- [Exercise tasks]
- 1) From the GoRuck article, transcribe word for word the part that opens with the words containing "McCarthy spent two" and closes with "rocks or bricks.".
- 2) Render this sentence from the GoRuck article in Spanish: "McCarthy spent two years developing the bags that make up most of GoRuck's product line (four styles, starting at $195)."
- 3) Pick up the GoRuck article after its final sentence and write the next part.

- [Extract provided]
Content starts

Everybody knows the military makes the best shit, but I couldn't take my Special Forces gear to New York – it would just look strange," says Jason McCarthy, ex-Green Beret and founder of the GoRuck bag company. "I wanted to build a military-grade rucksack that would be as comfortable in Brooklyn as it is in Baghdad."
McCarthy, 34, entered business school in 2009 with plans to start a security-consulting firm that would offer instruction in packing a "go bag" – a pack full of supplies that could carry people through any emergency. But he quickly realized most bags on the civilian market weren't tough enough. So he started designing his own. "I used and abused some of the best bags available during my time as a Green Beret," McCarthy says. "I knew what worked."
McCarthy spent two years developing the bags that make up most of GoRuck's product line (four styles, starting at $195). Early on, he battle-tested his prototypes, literally – sending them to Green Beret buddies in Afghanistan and Iraq. Then he grew concerned about sending unproven gear to men in danger, so he established another proving ground: the GoRuck Challenge. In these team-oriented endurance runs, which are led by combat veterans and incorporate Special Forces training, participants carry a GoRuck sack loaded with rocks or bricks.

Content ends

- [Entries provided]
Content starts

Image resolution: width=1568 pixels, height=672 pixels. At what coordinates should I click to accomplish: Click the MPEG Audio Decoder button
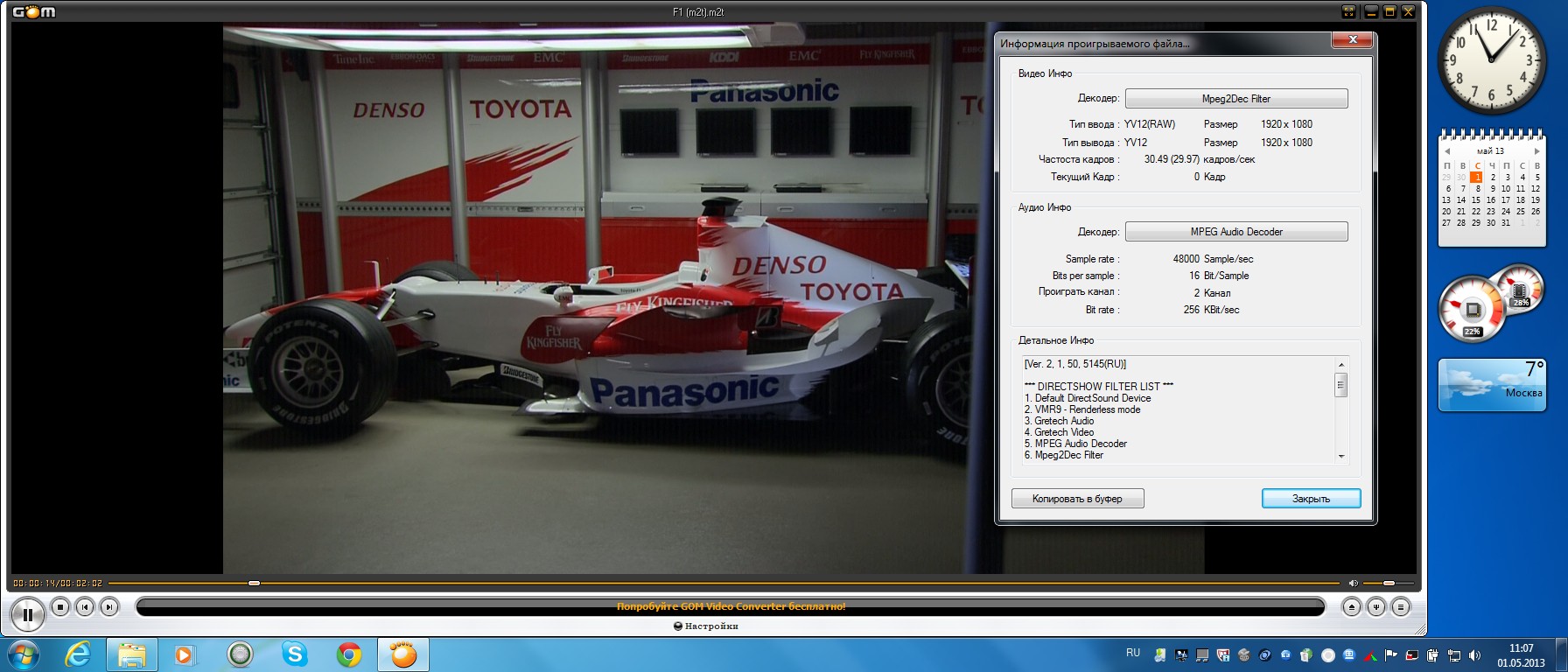1236,232
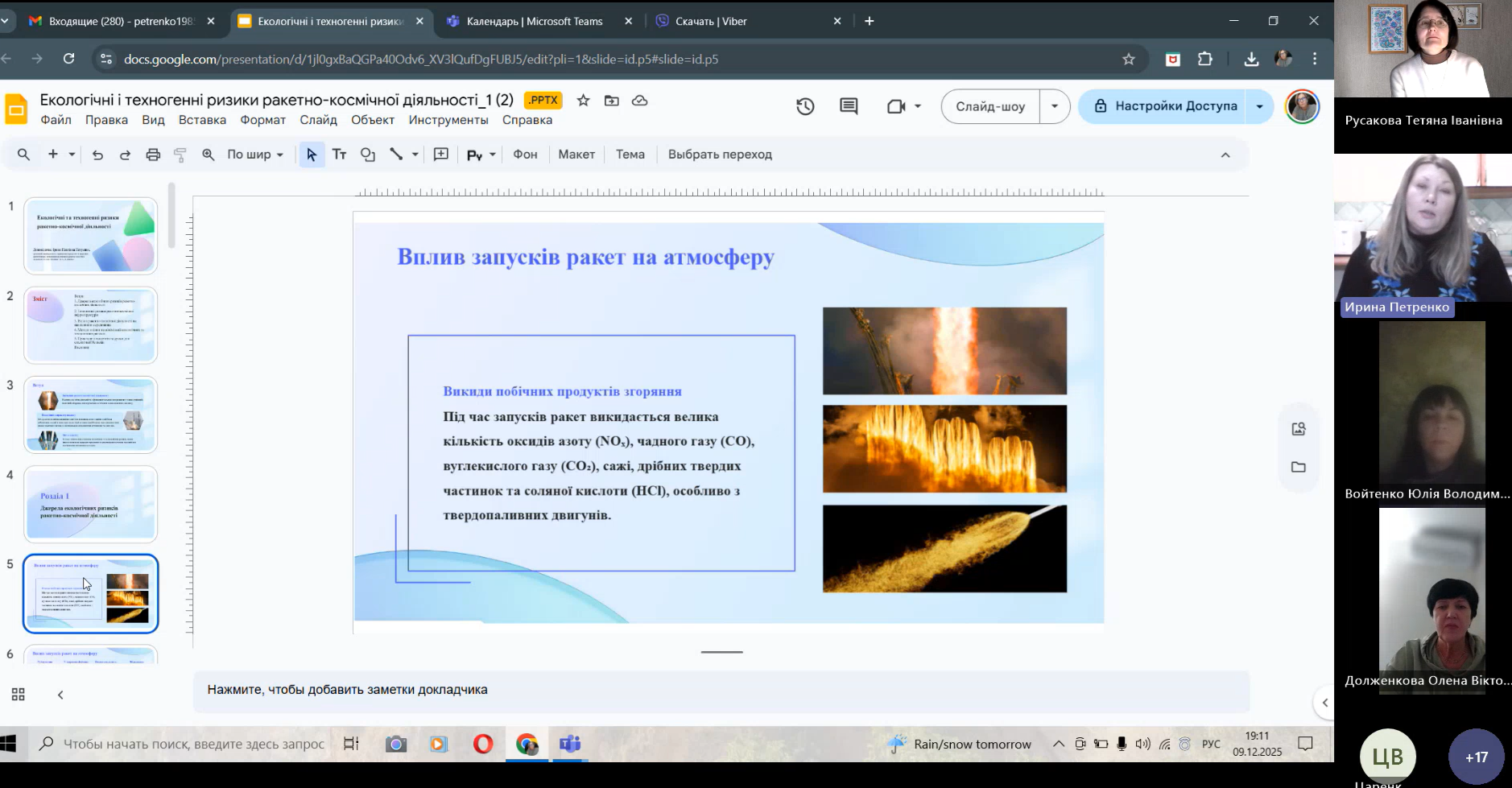This screenshot has height=788, width=1512.
Task: Expand the Slideshow options arrow
Action: (x=1055, y=106)
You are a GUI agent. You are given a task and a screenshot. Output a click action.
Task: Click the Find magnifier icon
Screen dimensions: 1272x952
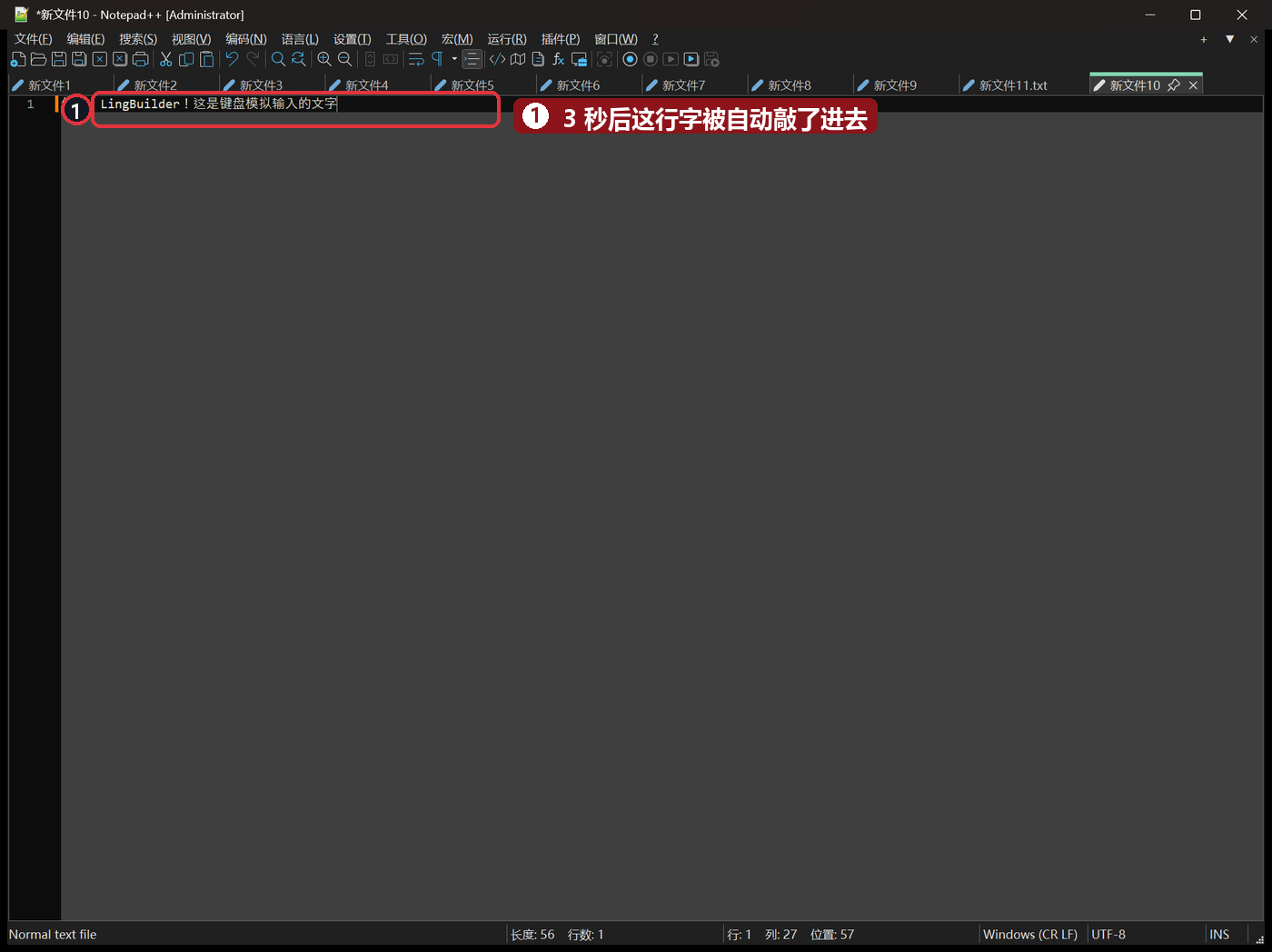pyautogui.click(x=278, y=59)
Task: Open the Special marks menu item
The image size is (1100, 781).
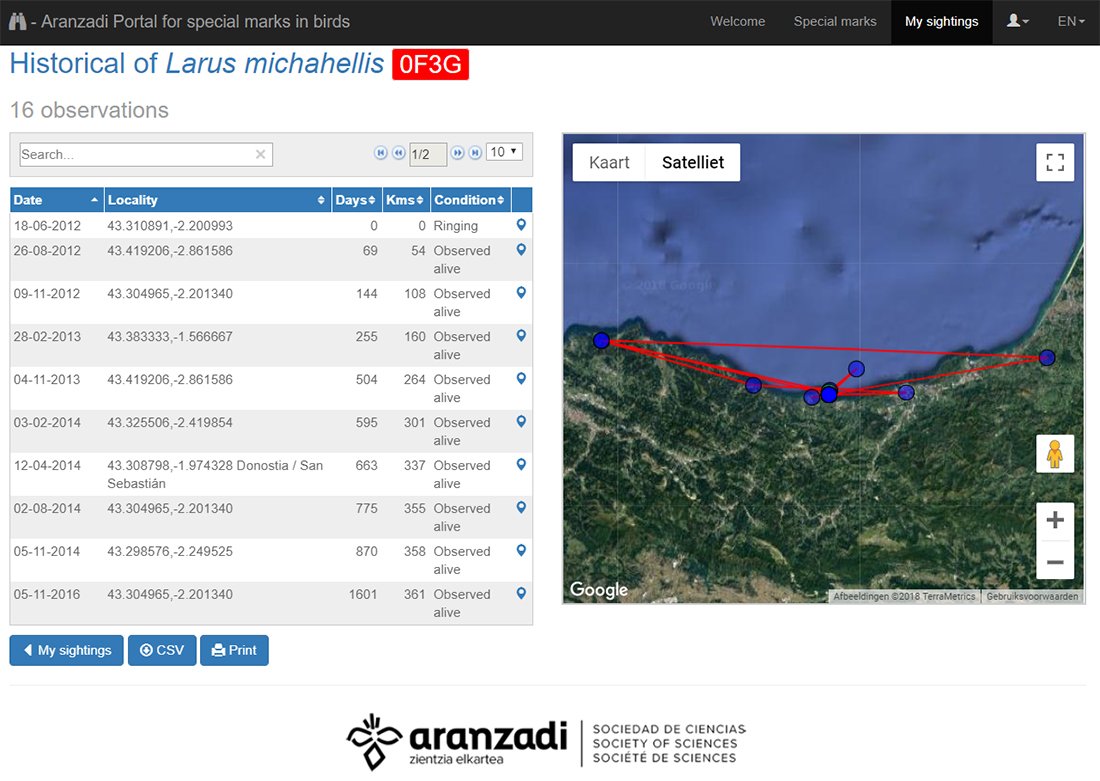Action: (x=835, y=21)
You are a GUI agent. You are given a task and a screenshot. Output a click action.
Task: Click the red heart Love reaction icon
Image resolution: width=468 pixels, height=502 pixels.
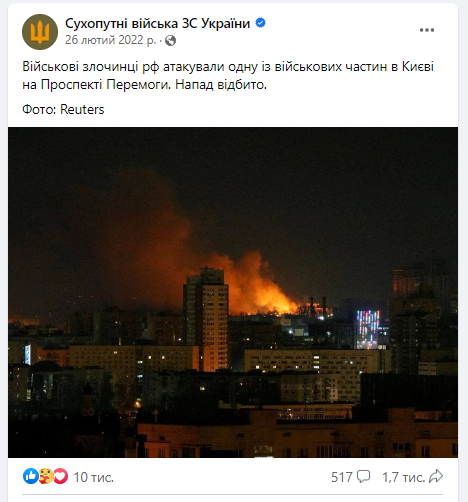tap(61, 476)
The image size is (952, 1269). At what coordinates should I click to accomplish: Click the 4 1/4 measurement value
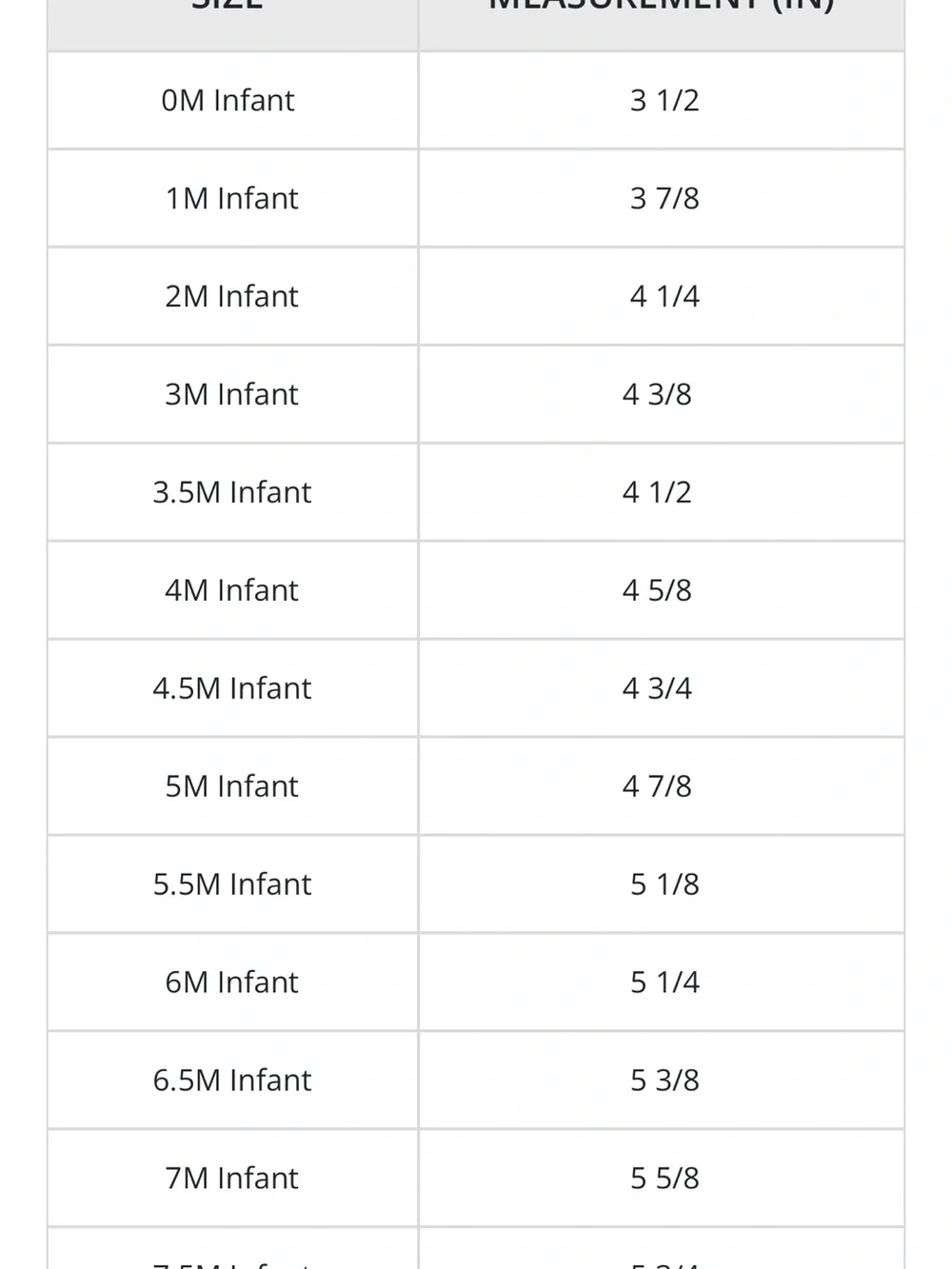[664, 296]
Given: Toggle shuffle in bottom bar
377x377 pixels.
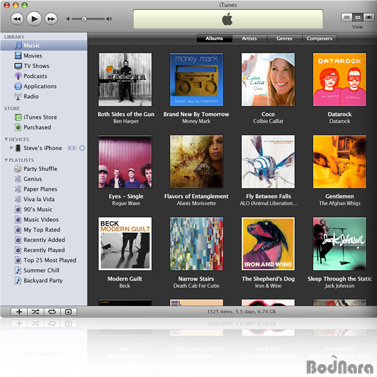Looking at the screenshot, I should 35,312.
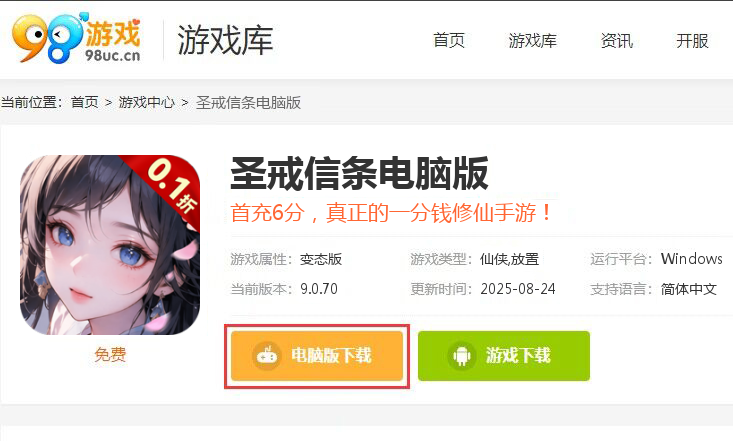
Task: Click the 游戏中心 breadcrumb link
Action: 146,102
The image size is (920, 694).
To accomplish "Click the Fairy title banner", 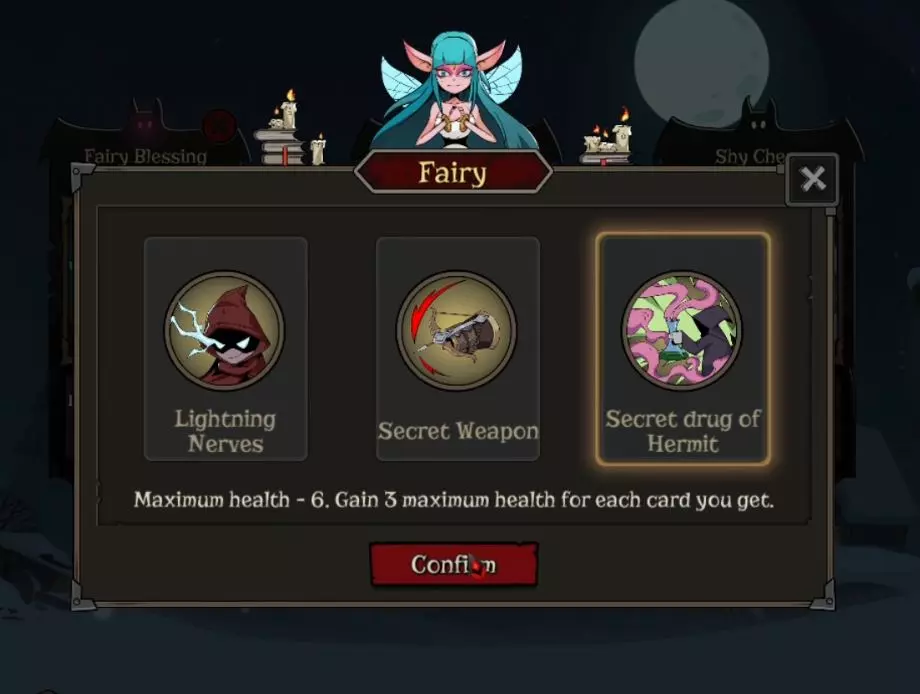I will (453, 172).
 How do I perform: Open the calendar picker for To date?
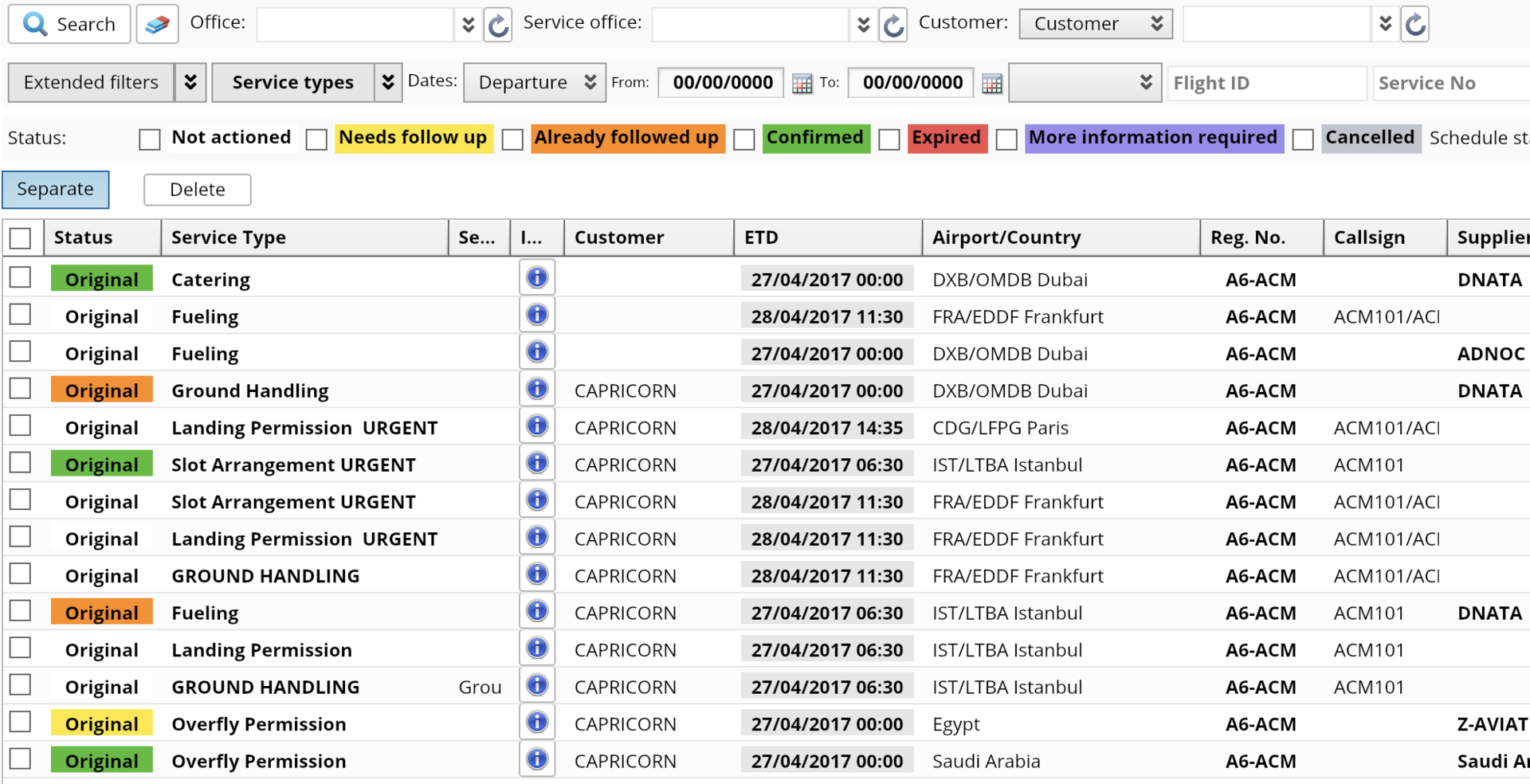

Content ends

- [Answers per task]
- 1)
McCarthy spent two years developing the bags that make up most of GoRuck's product line (four styles, starting at $195). Early on, he battle-tested his prototypes, literally – sending them to Green Beret buddies in Afghanistan and Iraq. Then he grew concerned about sending unproven gear to men in danger, so he established another proving ground: the GoRuck Challenge. In these team-oriented endurance runs, which are led by combat veterans and incorporate Special Forces training, participants carry a GoRuck sack loaded with rocks or bricks.

- 2) McCarthy pasó dos años desarrollando las mochilas que conforman la mayor parte de la línea de productos de GoRuck (cuatro estilos, a partir de 195 dólares).

- 3)
The results: super-rugged bags (all handmade in the U.S.) with a minimalist look and maximized features. Every GoRuck sack is made from weatherproof Cordura (a tear-resistant nylon) and loaded with military-inspired extras like silent zipper pulls and cross-stitched stress points that can withstand 400-plus pounds of pressure. Slim enough to squeeze through small doorways in Afghanistan, the packs open to a surprising amount of surface area – when they're unfolded like an Army medic's trauma pack, everything inside is quickly accessible. "We just took the essence of what makes Special Forces gear great and translated it for the civilian market," McCarthy says.
Jim Markel Jr., 46-year-old CEO of Red Oxx Manufacturing, had the same instinct. A former paratrooper and parachute rigger with an elite Marine unit, Markel was in charge of packing and maintaining the chutes troopers depend on. "We have a saying baked into us in rigging school," Markel says. "It goes: 'I will be sure. Always.' "
Markel spent four years in the military before leaving in 1989. He then teamed up with his father, Jim Sr., who'd retired to Montana and was making weightlifting straps and harnesses under the company name Red Oxx. In his off time, Markel went hunting, fishing, and river-guiding. But he quickly tired of flimsy gear. One day, after the handle ripped off a new rifle case – "I hadn't used the darn thing once!" Markel says – he decided to make his own. When a buddy noticed how well crafted the case was, he asked Markel to make one for him, too. Around the same time, another friend asked Markel to make him a garment bag. "He knew this was the kind of stuff we'd do on the side in the military to make extra beer money," Markel says.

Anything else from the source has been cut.